= SUPPLIED INFORMATION =
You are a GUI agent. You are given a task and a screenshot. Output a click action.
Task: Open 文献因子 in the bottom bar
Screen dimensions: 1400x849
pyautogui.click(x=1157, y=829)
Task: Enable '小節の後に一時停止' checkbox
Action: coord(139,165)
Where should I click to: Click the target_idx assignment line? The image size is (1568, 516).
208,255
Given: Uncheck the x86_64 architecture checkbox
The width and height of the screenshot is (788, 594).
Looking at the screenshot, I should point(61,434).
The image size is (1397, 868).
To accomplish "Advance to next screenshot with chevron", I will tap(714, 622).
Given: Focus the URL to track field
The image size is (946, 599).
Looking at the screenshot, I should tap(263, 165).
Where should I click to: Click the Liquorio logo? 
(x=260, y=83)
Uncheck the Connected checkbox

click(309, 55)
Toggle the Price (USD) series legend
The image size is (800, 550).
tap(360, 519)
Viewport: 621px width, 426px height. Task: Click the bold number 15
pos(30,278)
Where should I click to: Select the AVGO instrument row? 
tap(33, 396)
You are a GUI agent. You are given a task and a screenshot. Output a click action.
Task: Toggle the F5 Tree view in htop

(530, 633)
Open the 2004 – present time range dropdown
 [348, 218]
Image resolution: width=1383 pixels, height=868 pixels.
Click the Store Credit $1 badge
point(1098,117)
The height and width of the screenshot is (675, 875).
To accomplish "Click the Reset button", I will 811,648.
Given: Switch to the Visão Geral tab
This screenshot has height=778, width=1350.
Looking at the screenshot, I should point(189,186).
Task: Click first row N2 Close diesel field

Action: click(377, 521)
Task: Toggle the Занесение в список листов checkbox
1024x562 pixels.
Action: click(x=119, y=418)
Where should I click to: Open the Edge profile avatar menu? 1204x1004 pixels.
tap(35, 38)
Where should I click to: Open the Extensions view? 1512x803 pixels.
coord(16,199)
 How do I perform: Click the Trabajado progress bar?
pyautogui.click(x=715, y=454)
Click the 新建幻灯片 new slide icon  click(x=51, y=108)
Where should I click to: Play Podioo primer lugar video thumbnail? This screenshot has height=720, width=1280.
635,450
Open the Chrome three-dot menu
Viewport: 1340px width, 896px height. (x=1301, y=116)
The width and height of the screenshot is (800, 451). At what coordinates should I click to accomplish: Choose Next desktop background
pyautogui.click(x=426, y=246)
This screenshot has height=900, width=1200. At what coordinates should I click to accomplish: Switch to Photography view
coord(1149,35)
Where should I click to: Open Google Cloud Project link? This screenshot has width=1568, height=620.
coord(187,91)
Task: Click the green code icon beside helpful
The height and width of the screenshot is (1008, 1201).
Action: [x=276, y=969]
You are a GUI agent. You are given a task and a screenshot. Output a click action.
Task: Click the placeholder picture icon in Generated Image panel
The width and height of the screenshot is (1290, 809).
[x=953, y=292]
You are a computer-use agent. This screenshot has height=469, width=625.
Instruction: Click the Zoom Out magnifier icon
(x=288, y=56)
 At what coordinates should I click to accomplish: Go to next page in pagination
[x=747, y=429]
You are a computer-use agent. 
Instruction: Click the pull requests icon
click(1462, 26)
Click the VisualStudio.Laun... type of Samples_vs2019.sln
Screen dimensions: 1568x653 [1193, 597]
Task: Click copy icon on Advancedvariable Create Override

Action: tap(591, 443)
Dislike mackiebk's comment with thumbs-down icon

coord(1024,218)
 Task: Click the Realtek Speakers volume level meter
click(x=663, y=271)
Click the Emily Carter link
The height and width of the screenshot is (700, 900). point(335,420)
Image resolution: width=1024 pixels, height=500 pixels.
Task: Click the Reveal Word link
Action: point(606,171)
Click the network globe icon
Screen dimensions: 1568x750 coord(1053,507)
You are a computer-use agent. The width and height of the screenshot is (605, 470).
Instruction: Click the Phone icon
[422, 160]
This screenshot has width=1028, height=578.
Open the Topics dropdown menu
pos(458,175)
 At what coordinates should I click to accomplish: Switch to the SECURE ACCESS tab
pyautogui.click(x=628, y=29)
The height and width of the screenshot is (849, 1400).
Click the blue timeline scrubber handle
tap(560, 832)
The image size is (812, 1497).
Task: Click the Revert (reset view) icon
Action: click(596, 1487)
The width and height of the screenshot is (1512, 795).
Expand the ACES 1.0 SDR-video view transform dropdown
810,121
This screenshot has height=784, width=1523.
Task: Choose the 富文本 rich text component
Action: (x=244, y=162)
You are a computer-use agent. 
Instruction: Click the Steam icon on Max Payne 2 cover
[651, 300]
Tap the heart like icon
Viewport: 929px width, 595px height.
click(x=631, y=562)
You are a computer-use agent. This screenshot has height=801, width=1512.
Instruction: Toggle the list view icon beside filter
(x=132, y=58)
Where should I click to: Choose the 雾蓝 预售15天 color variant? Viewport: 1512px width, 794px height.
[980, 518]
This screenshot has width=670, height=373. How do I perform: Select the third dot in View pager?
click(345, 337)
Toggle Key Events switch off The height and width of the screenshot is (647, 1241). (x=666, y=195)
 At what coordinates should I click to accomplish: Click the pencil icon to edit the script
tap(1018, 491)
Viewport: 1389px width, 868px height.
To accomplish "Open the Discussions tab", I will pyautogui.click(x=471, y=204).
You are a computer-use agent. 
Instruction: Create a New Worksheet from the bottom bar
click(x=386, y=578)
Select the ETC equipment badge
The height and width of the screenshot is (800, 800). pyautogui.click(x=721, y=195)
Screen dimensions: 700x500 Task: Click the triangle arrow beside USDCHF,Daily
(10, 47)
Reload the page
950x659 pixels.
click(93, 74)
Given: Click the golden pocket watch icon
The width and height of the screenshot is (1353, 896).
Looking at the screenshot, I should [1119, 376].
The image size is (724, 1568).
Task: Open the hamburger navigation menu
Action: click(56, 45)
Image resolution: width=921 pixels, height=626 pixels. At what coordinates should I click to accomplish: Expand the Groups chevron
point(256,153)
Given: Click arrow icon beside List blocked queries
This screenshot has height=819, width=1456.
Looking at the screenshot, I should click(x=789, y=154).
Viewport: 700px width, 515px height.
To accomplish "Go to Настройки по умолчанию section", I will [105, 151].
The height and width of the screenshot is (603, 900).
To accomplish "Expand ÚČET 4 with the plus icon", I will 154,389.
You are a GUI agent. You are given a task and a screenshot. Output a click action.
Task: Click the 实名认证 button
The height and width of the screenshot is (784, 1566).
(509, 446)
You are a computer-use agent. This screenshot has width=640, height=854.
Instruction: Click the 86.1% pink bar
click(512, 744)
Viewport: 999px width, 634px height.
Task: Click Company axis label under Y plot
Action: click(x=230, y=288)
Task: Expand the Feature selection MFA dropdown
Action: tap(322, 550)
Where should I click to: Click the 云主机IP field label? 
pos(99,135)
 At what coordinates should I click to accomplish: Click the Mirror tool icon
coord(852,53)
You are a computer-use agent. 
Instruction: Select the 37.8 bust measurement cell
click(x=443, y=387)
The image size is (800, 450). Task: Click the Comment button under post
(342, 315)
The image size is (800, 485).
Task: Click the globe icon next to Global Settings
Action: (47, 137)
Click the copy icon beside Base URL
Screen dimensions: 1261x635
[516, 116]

= YOUR TASK =
Please give every line of the listing above as a numbered list, leaving out any blank lines.

= ANSWER FOR THE TASK =
1. You are a GUI agent. You are given a task and a screenshot. Output a click action.
2. Task: Open 文献因子 in the bottom bar
3. Screen dimensions: 1400x849
4. pyautogui.click(x=1157, y=829)
5. Task: Enable '小節の後に一時停止' checkbox
6. Action: coord(139,165)
7. Where should I click to: Click the target_idx assignment line? The image size is (1568, 516).
8. 208,255
9. Given: Uncheck the x86_64 architecture checkbox
10. The width and height of the screenshot is (788, 594).
11. Looking at the screenshot, I should point(61,434).
12. The image size is (1397, 868).
13. To accomplish "Advance to next screenshot with chevron", I will tap(714, 622).
14. Given: Focus the URL to track field
15. The image size is (946, 599).
16. Looking at the screenshot, I should tap(263, 165).
17. Where should I click to: Click the Liquorio logo? 
18. (x=260, y=83)
19. Uncheck the Connected checkbox
20. click(309, 55)
21. Toggle the Price (USD) series legend
22. The image size is (800, 550).
23. tap(360, 519)
24. Viewport: 621px width, 426px height. Task: Click the bold number 15
25. pos(30,278)
26. Where should I click to: Select the AVGO instrument row? 
27. tap(33, 396)
28. You are a GUI agent. You are given a task and a screenshot. Output a click action.
29. Task: Toggle the F5 Tree view in htop
30. (530, 633)
31. Open the 2004 – present time range dropdown
32.  [348, 218]
33. Image resolution: width=1383 pixels, height=868 pixels.
34. Click the Store Credit $1 badge
35. point(1098,117)
36. The height and width of the screenshot is (675, 875).
37. To accomplish "Click the Reset button", I will 811,648.
38. Given: Switch to the Visão Geral tab
39. This screenshot has height=778, width=1350.
40. Looking at the screenshot, I should point(189,186).
41. Task: Click first row N2 Close diesel field
42. Action: click(377, 521)
43. Task: Toggle the Занесение в список листов checkbox
44. 1024x562 pixels.
45. Action: click(x=119, y=418)
46. Where should I click to: Open the Edge profile avatar menu? 1204x1004 pixels.
47. tap(35, 38)
48. Where should I click to: Open the Extensions view? 1512x803 pixels.
49. coord(16,199)
50.  How do I perform: Click the Trabajado progress bar?
51. pyautogui.click(x=715, y=454)
52. Click the 新建幻灯片 new slide icon  click(x=51, y=108)
53. Where should I click to: Play Podioo primer lugar video thumbnail? This screenshot has height=720, width=1280.
54. 635,450
55. Open the Chrome three-dot menu
56. Viewport: 1340px width, 896px height. (x=1301, y=116)
57. The width and height of the screenshot is (800, 451). At what coordinates should I click to accomplish: Choose Next desktop background
58. pyautogui.click(x=426, y=246)
59. This screenshot has height=900, width=1200. At what coordinates should I click to accomplish: Switch to Photography view
60. coord(1149,35)
61. Where should I click to: Open Google Cloud Project link? This screenshot has width=1568, height=620.
62. coord(187,91)
63. Task: Click the green code icon beside helpful
64. The height and width of the screenshot is (1008, 1201).
65. Action: [x=276, y=969]
66. You are a GUI agent. You are given a task and a screenshot. Output a click action.
67. Task: Click the placeholder picture icon in Generated Image panel
68. The width and height of the screenshot is (1290, 809).
69. [x=953, y=292]
70. You are a computer-use agent. This screenshot has height=469, width=625.
71. Instruction: Click the Zoom Out magnifier icon
72. (x=288, y=56)
73.  At what coordinates should I click to accomplish: Go to next page in pagination
74. [x=747, y=429]
75. You are a computer-use agent. 
76. Instruction: Click the pull requests icon
77. click(1462, 26)
78. Click the VisualStudio.Laun... type of Samples_vs2019.sln
79. Screen dimensions: 1568x653 [1193, 597]
80. Task: Click copy icon on Advancedvariable Create Override
81. Action: tap(591, 443)
82. Dislike mackiebk's comment with thumbs-down icon
83. coord(1024,218)
84.  Task: Click the Realtek Speakers volume level meter
85. click(x=663, y=271)
86. Click the Emily Carter link
87. The height and width of the screenshot is (700, 900). point(335,420)
88. Image resolution: width=1024 pixels, height=500 pixels.
89. Task: Click the Reveal Word link
90. Action: point(606,171)
91. Click the network globe icon
92. Screen dimensions: 1568x750 coord(1053,507)
93. You are a computer-use agent. The width and height of the screenshot is (605, 470).
94. Instruction: Click the Phone icon
95. [422, 160]
96. This screenshot has width=1028, height=578.
97. Open the Topics dropdown menu
98. pos(458,175)
99.  At what coordinates should I click to accomplish: Switch to the SECURE ACCESS tab
100. pyautogui.click(x=628, y=29)
101. The height and width of the screenshot is (849, 1400).
102. Click the blue timeline scrubber handle
103. tap(560, 832)
104. The image size is (812, 1497).
105. Task: Click the Revert (reset view) icon
106. Action: click(596, 1487)
107. The width and height of the screenshot is (1512, 795).
108. Expand the ACES 1.0 SDR-video view transform dropdown
109. 810,121
110. This screenshot has height=784, width=1523.
111. Task: Choose the 富文本 rich text component
112. Action: (x=244, y=162)
113. You are a computer-use agent. 
114. Instruction: Click the Steam icon on Max Payne 2 cover
115. [651, 300]
116. Tap the heart like icon
117. Viewport: 929px width, 595px height.
118. click(x=631, y=562)
119. You are a computer-use agent. This screenshot has height=801, width=1512.
120. Instruction: Toggle the list view icon beside filter
121. (x=132, y=58)
122. Where should I click to: Choose the 雾蓝 预售15天 color variant? Viewport: 1512px width, 794px height.
123. [980, 518]
124. This screenshot has width=670, height=373. How do I perform: Select the third dot in View pager?
125. click(345, 337)
126. Toggle Key Events switch off The height and width of the screenshot is (647, 1241). (x=666, y=195)
127.  At what coordinates should I click to accomplish: Click the pencil icon to edit the script
128. tap(1018, 491)
129. Viewport: 1389px width, 868px height.
130. To accomplish "Open the Discussions tab", I will pyautogui.click(x=471, y=204).
131. You are a computer-use agent. 
132. Instruction: Create a New Worksheet from the bottom bar
133. click(x=386, y=578)
134. Select the ETC equipment badge
135. The height and width of the screenshot is (800, 800). pyautogui.click(x=721, y=195)
136. Screen dimensions: 700x500 Task: Click the triangle arrow beside USDCHF,Daily
137. (10, 47)
138. Reload the page
139. 950x659 pixels.
140. click(93, 74)
141. Given: Click the golden pocket watch icon
142. The width and height of the screenshot is (1353, 896).
143. Looking at the screenshot, I should [1119, 376].
144. The image size is (724, 1568).
145. Task: Open the hamburger navigation menu
146. Action: click(56, 45)
147. Image resolution: width=921 pixels, height=626 pixels. At what coordinates should I click to accomplish: Expand the Groups chevron
148. point(256,153)
149. Given: Click arrow icon beside List blocked queries
150. This screenshot has height=819, width=1456.
151. Looking at the screenshot, I should click(x=789, y=154).
152. Viewport: 700px width, 515px height.
153. To accomplish "Go to Настройки по умолчанию section", I will [105, 151].
154. The height and width of the screenshot is (603, 900).
155. To accomplish "Expand ÚČET 4 with the plus icon", I will 154,389.
156. You are a GUI agent. You are given a task and a screenshot. Output a click action.
157. Task: Click the 实名认证 button
158. The height and width of the screenshot is (784, 1566).
159. (509, 446)
160. You are a computer-use agent. This screenshot has width=640, height=854.
161. Instruction: Click the 86.1% pink bar
162. click(512, 744)
163. Viewport: 999px width, 634px height.
164. Task: Click Company axis label under Y plot
165. Action: click(x=230, y=288)
166. Task: Expand the Feature selection MFA dropdown
167. Action: tap(322, 550)
168. Where should I click to: Click the 云主机IP field label? 
169. pos(99,135)
170.  At what coordinates should I click to accomplish: Click the Mirror tool icon
171. coord(852,53)
172. You are a computer-use agent. 
173. Instruction: Select the 37.8 bust measurement cell
174. click(x=443, y=387)
175. The image size is (800, 450). Task: Click the Comment button under post
176. (342, 315)
177. The image size is (800, 485).
178. Task: Click the globe icon next to Global Settings
179. Action: (47, 137)
180. Click the copy icon beside Base URL
181. Screen dimensions: 1261x635
182. [516, 116]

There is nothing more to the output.